Auf dem Boden unter ihr lag sogar Stroh, ihre Glieder schmerzten, ein Blick auf den rechten Arm den ein weißer Verband zierte. Die Russin war zwar kein Mediziner, doch das der Verband durchnässt war und Flüssigkeit an ihm runter tropfte war wohl kein gutes Zeichen. Wie lange war sie schon hier? Was war passiert, ihre letzten Erinnerungen waren das Mischa tot zu Boden gegangen war. Die Schnitte und Kratzer in ihrem Gesicht fühlten sich durch eine Salbe schön gekühlt an, doch der Adjutanten Tochter war extrem heiß als habe sie Fieber. Intuitiv versuchte sie mit der ganzen Hand die Bettdecke los zu werden, ihr Atem ging schnell, weit mehr als 20 Mal in der Minute. Ihr Puls lag bei 100, Jewa hatte erste Anzeichen für eine leichte Sepsis.

Eine Schwester kam hastig auf sie zu und hob die Decke auf und legte sie der Scharfschützin über, doch diese wollte die Decke loswerden, Jewa fühlte sich als würde sie brennen. "Zharko!1." Die junge Frau die beinahe fieberte versuchte der Schwester verständlich zu machen, dass ihr heiß war. "Sie müssen, die Decke drauf lassen!" Die Stimme der jungen Frau duldete keinen Widerspruch. Jewa wurde beinahe verzweifelt, ihr Atem ging immer schneller.

"Zharko...Zharko...mir ist heiß...ich brenne." Die Schwester verdrehte die Augen, einige Soldaten spielten gar zu gerne Krank um Fronturlaub zu bekommen oder nicht wieder in das Getümmel des Krieges zu müssen, halbherzig legte sie stumm die Hand auf die Stirn der jungen Frau. Sie war viel zu heiß, das überschritt die Körpertemperatur bei weiten, hastig griff die die Kranken Schwester nach dem gesunden Arm um den Puls zu messen. Ihr Blick viel auf den anderen Arm, Jewa hatte sich eine tiefe Verletzung am Arm zu gezogen, einige Teile ihr Haut und dem darunterliegenden Fleisch waren verbrannt, man hatte sie operieren müssen.
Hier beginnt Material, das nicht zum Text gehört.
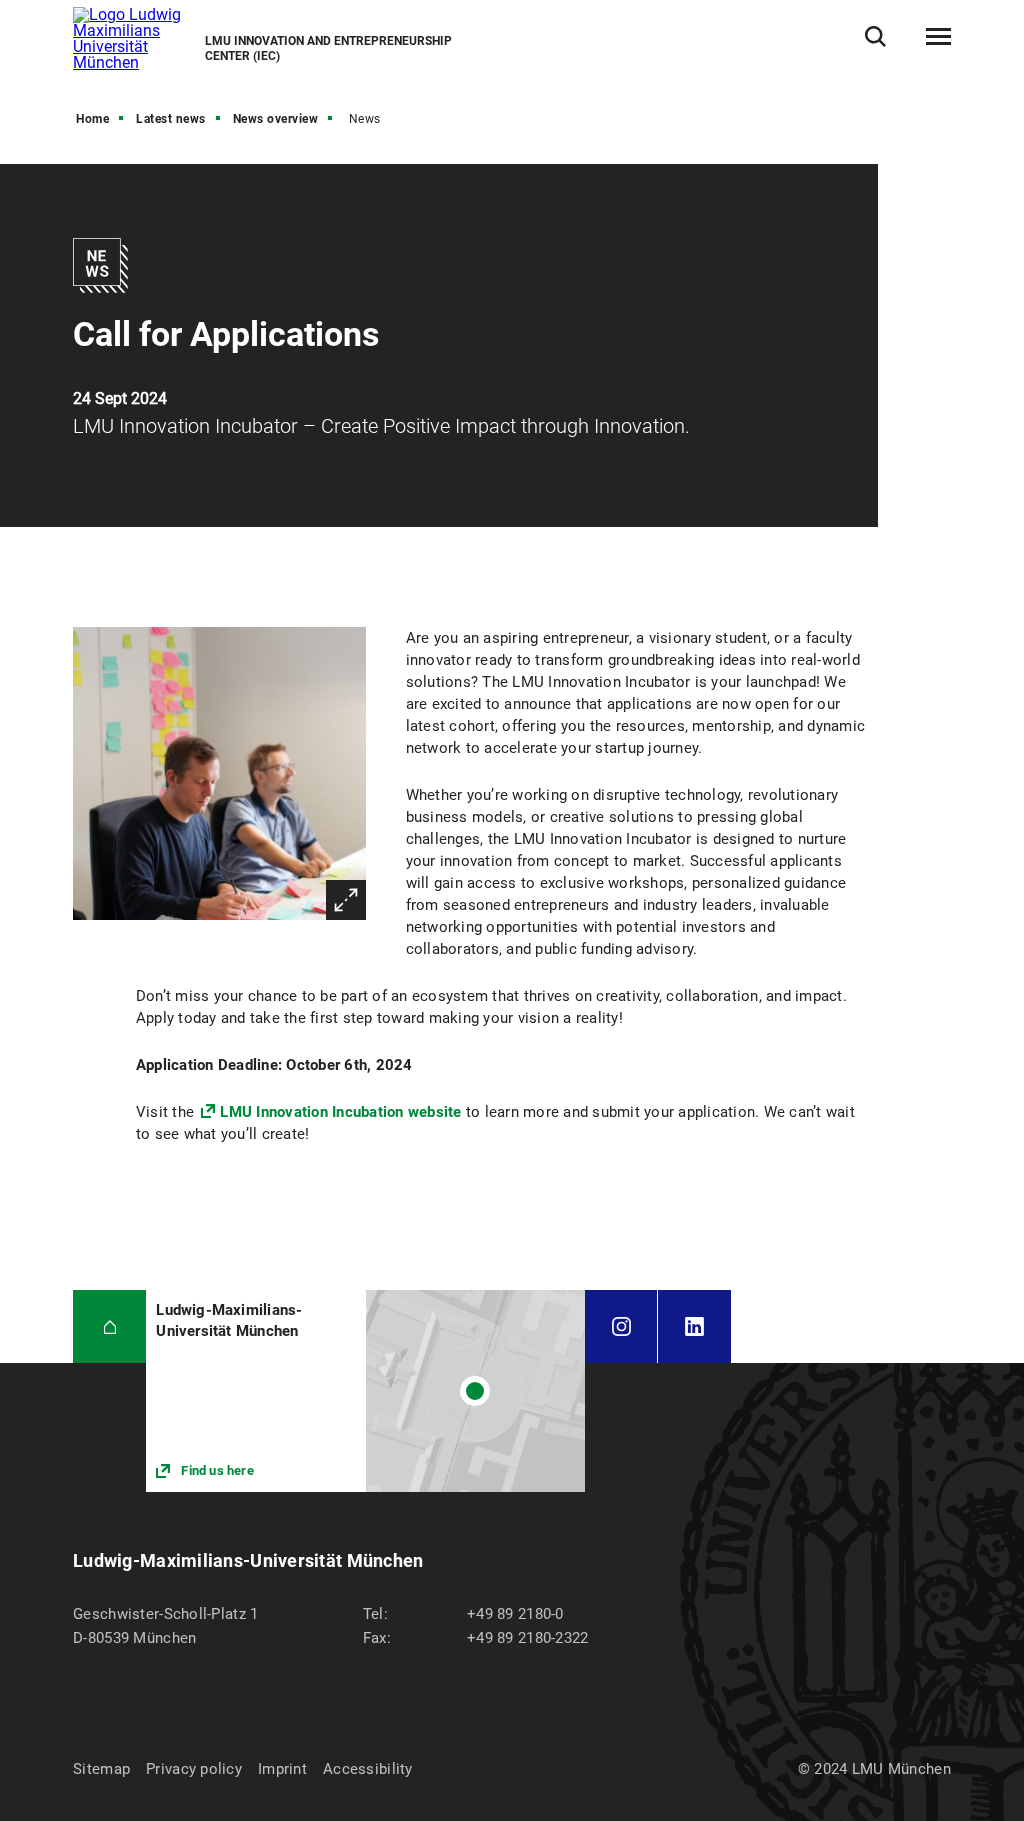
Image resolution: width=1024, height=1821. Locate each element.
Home (92, 119)
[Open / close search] (875, 36)
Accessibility (368, 1769)
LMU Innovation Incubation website (340, 1112)
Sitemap (101, 1769)
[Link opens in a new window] (365, 1390)
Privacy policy (194, 1769)
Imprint (282, 1769)
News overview (276, 119)
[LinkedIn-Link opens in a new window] (694, 1326)
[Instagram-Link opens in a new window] (621, 1326)
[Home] (109, 1326)
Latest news (171, 119)
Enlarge (346, 900)
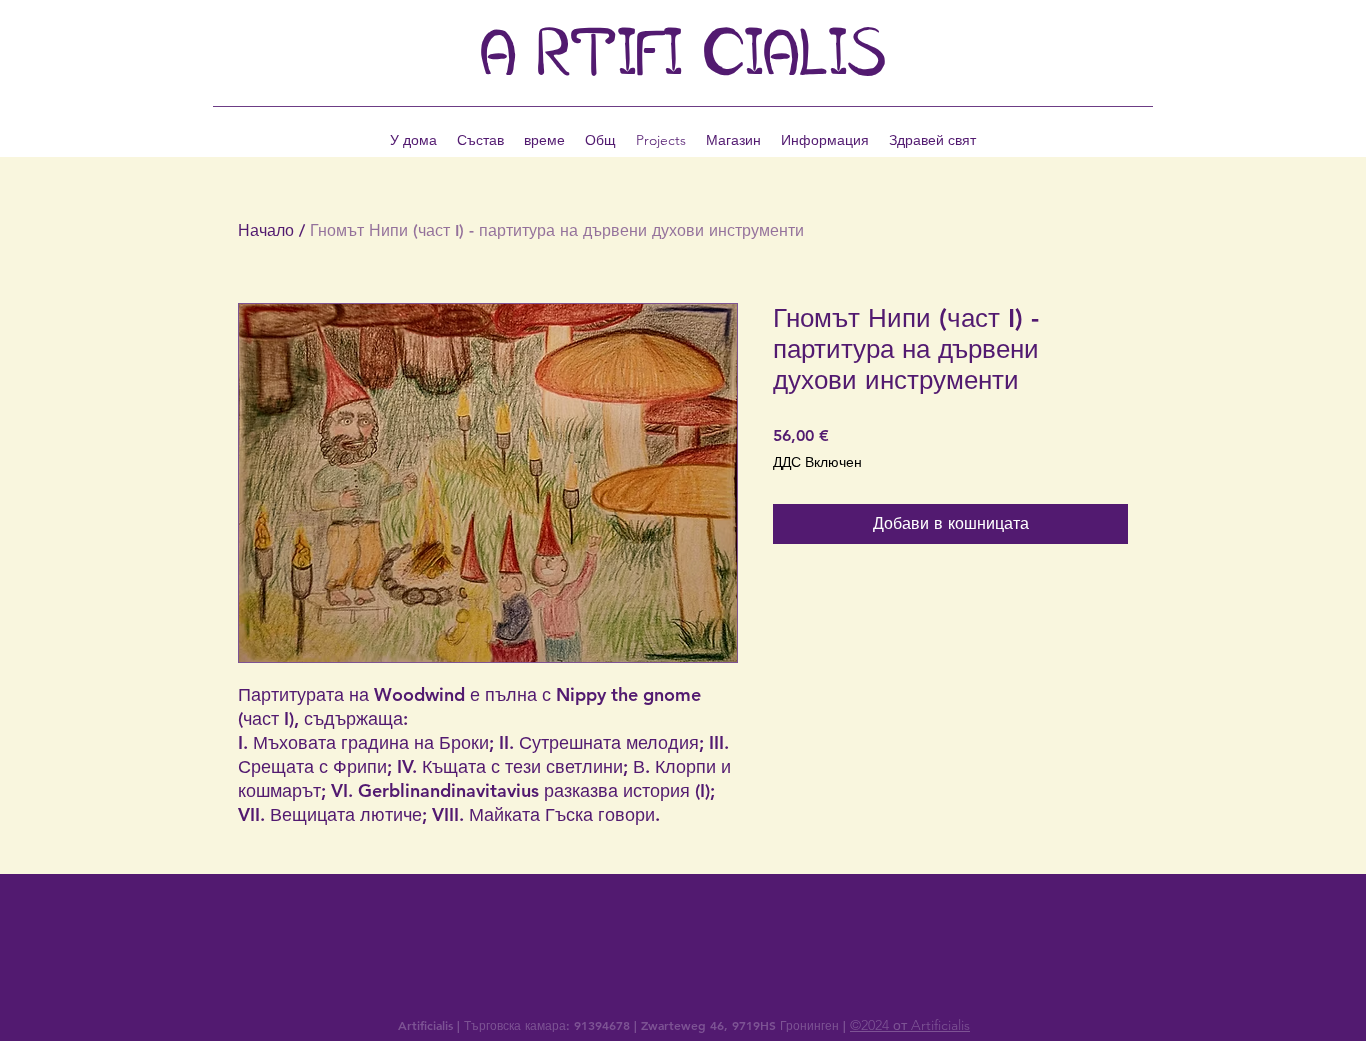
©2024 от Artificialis (910, 1025)
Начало (266, 230)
"Herr Doktor! Kommen sie schnell!" Am liebsten würde sich die junge Frau ohrfeigen, wenn hier wirklich eine Sepsis vorlag hatte sie wertvolle Zeit vergeudet. Der kleine rundliche Arzt mit der Brille auf der Nase eilte herbei, im Lazarett zählte jede Sekunde, das pflegte der Moskauer immer zu sagen. "Was haben wir denn?" Jewa konnte keinen klaren Gedanken mehr fassen. "Zharko..." Die junge Krankenschwester erzählte dem Arzt schnell ihre Vermutung, jener setzte sich nur zum kleinen Feldbett und legte die Hand auf die Stirn der 28 jährigen. "Antibiotika schnell!"

Jewa spürte die Berührung auf der Stirn, fiebrige Träume suchten sie heim. Ihr Blick verschwamm und der Doktor verschwand aus ihrem Sichtfeld. "Zharko..." Ihre Stimme war ein heißeres flüstern, später wäre sie den Leuten im Lazarett unfassbar dankbar. Während Jewa um ihr Leben bangen musste saß Andrej drei Räume weiter und ließ sein Ohr behandeln. Nun war der Schneider entstellt, ein Teil seines Ohrs war den Splittern einer Granate zum Opfer gefallen.